Five Takeaways From the USWNT’s SheBelieves Cup Win

SheBelieves Cup

The United States Women’s National Team owe Karen Bardsley thank you notes.

Bardsley, of the England Women’s National Team, deflected a shot from Megan Rapinoe into her own net, securing the United States’ 1-0 in the final SheBelieves Cup match.

With the own goal the United States won the tournament over England, Germany and France.

The match is a confidence booster early in the year for a program that will have a busy 2018. The ladies are on track to qualify for the 2019 FIFA Women’s World Cup, but have a long stretch ahead of them before they book their flight to France.

In August, the United States will welcome Japan, Brazil, and Australia for the second annual Tournament of Nations. Last year, Australia claimed the tournament victory.

However, this year’s tournament also serves as a big warm up before the CONCACAF Women’s Gold Cup, which will be held in October. The women’s Gold Cup is the qualifying event for female CONCACAF teams.

Back in the 2014 tournament, the United States, along with Canada, Mexico and Costa Rica, qualified for the 2015 World Cup.

USWNT head coach Jill Ellis has plenty of time to solidify a roster for the qualification in the coming months. The SheBelieves Cup and the Tournament of Nations are essentially glorified friendlies.

However, they are against good competition.

This is the time for Ellis to move players around, bring in some new faces or just stick with the same set of players that she’s comfortable with.

Here are five takeaways from the recent SheBelieves Cup tournament.

Five Takeaways From the USWNT’s SheBelieves Cup Win

5. Jill Ellis Loves Shaking Her Lineup Strategies Up

Ellis turned heads in the final match against England when she put Crystal Dunn — an attacking forward for Chelsea Ladies (and soon-to-be for the North Carolina Courage) — on defense.

Dunn, who started her first match since July 30, 2017, hasn’t featured as an outside back since the 2012 FIFA U-20 Women’s World Cup. She’s an attacking threat, both at the club and national team level.

Data records.
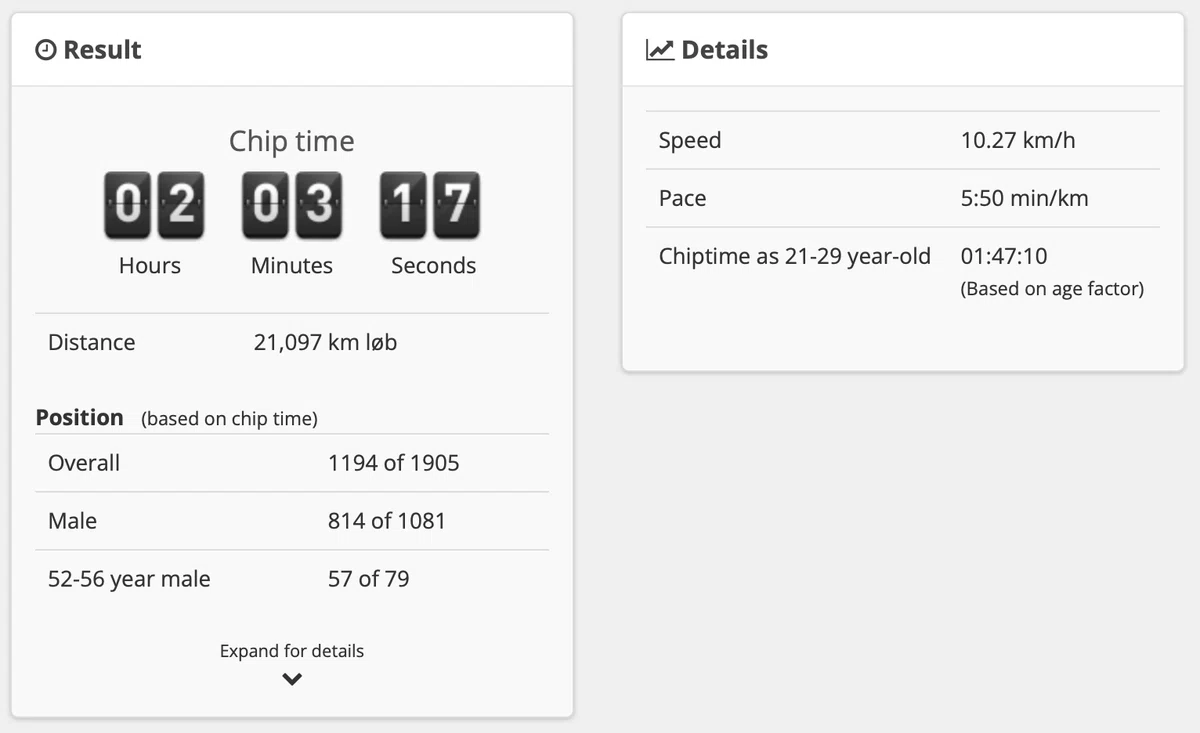Click the minutes flip counter showing 03
Viewport: 1200px width, 733px height.
pyautogui.click(x=292, y=205)
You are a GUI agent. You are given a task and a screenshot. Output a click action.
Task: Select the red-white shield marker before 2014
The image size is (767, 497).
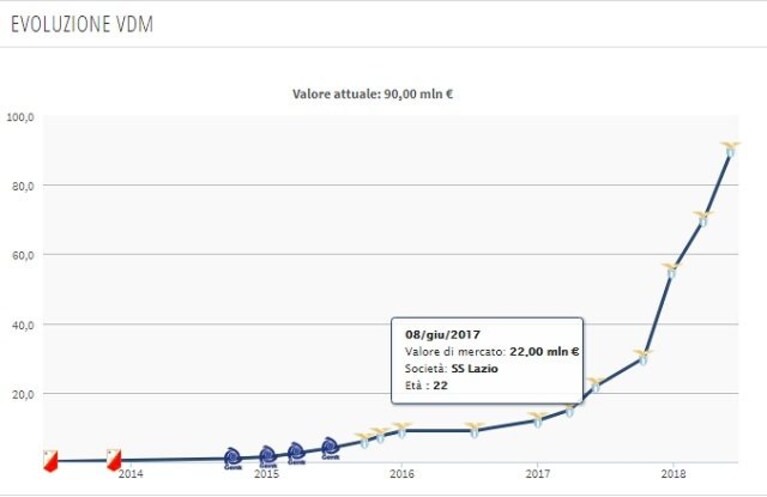point(114,460)
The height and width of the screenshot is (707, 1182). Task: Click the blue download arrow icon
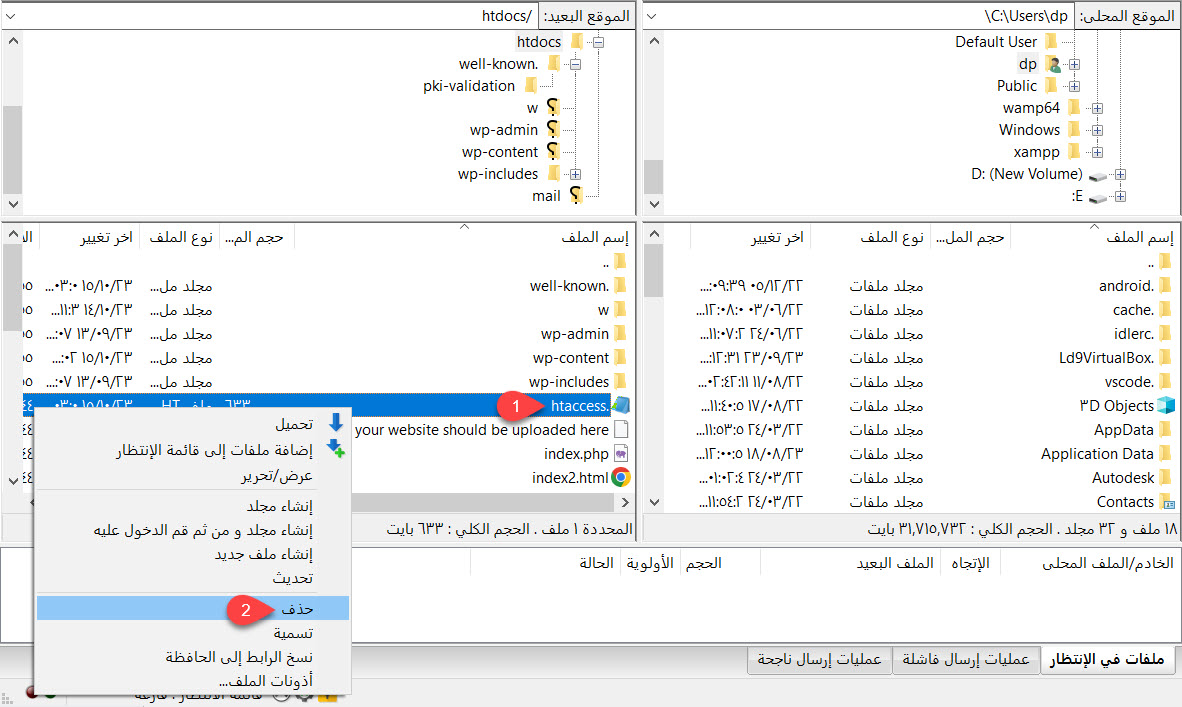point(336,423)
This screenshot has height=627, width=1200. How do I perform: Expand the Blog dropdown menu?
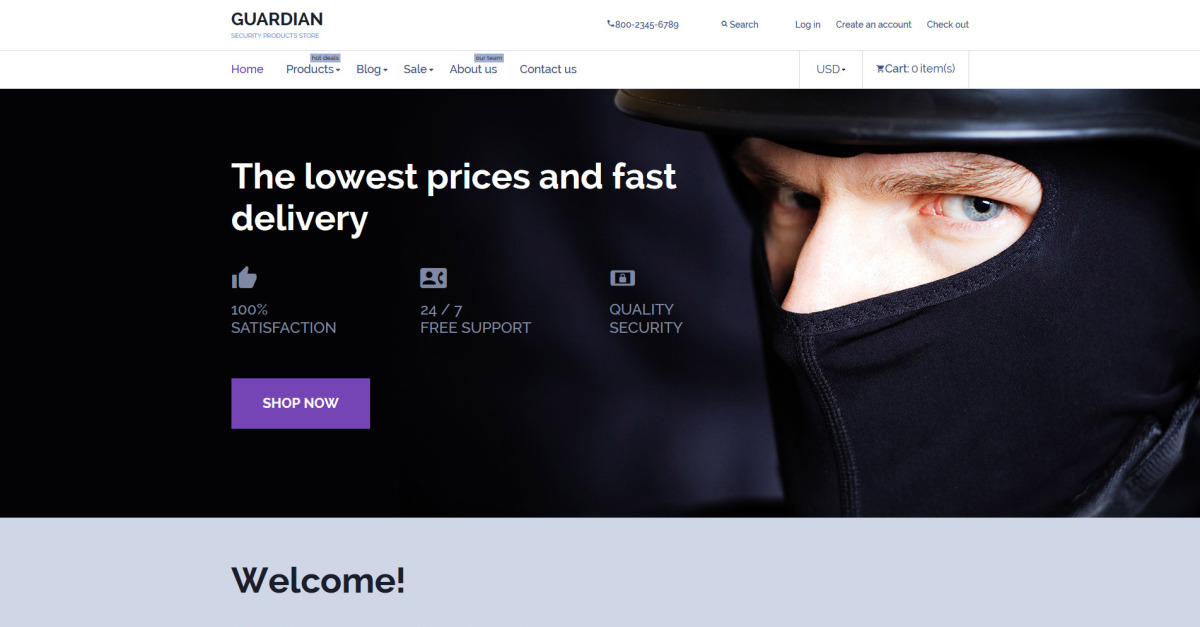coord(372,69)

What is needed. Continue the SheBelieves Cup article, starting after its final sentence. The rows come from a separate source and have no connection to the article.

Result of the task.
It was a head-scratching move that Ellis made, especially when capable defenders like Kelley O’Hara, Taylor Smith, and Casey Short were available on the bench.

Either way, a goal didn’t get past Dunn, or her fellow defenders Emily Sonnett, Tierna Davidson and Abby Dahlkemper.

However, Ellis had to be holding her breath on the sideline whenever the ball would head toward Dunn’s direction on defense.

4. Sorry Ashlyn Harris. It’s Alyssa Naeher’s Time

Ashlyn Harris better make her seat comfortable on the bench.

After two shutouts against Germany and England, Naeher proved herself capable against strong, talented teams.

The SheBelieves Cup wasn’t an easy task for Naeher, who was up against talents like Amadine Henry, Toni Duggan, and Jodie White. However, Naeher posted six saves throughout the three matches, including two late tie-preserving saves against France.

Naeher has seemingly won over the trust of Ellis, but she still has some warming up to do with national team fans. She hasn’t been the most consistent goalkeeper since replacing Hope Solo.

Starting throughout the SheBelieves Cup — and more than likely the Tournament of Nations — will give Naeher a big confidence boost going into October.

3. Tierna Davidson is good, but she’s no Becky Sauerbrunn

Tierna Davidson is a young, bright talent for the United States.

However, her appearances have been mainly due to the absence of co-captain Becky Sauerbrunn.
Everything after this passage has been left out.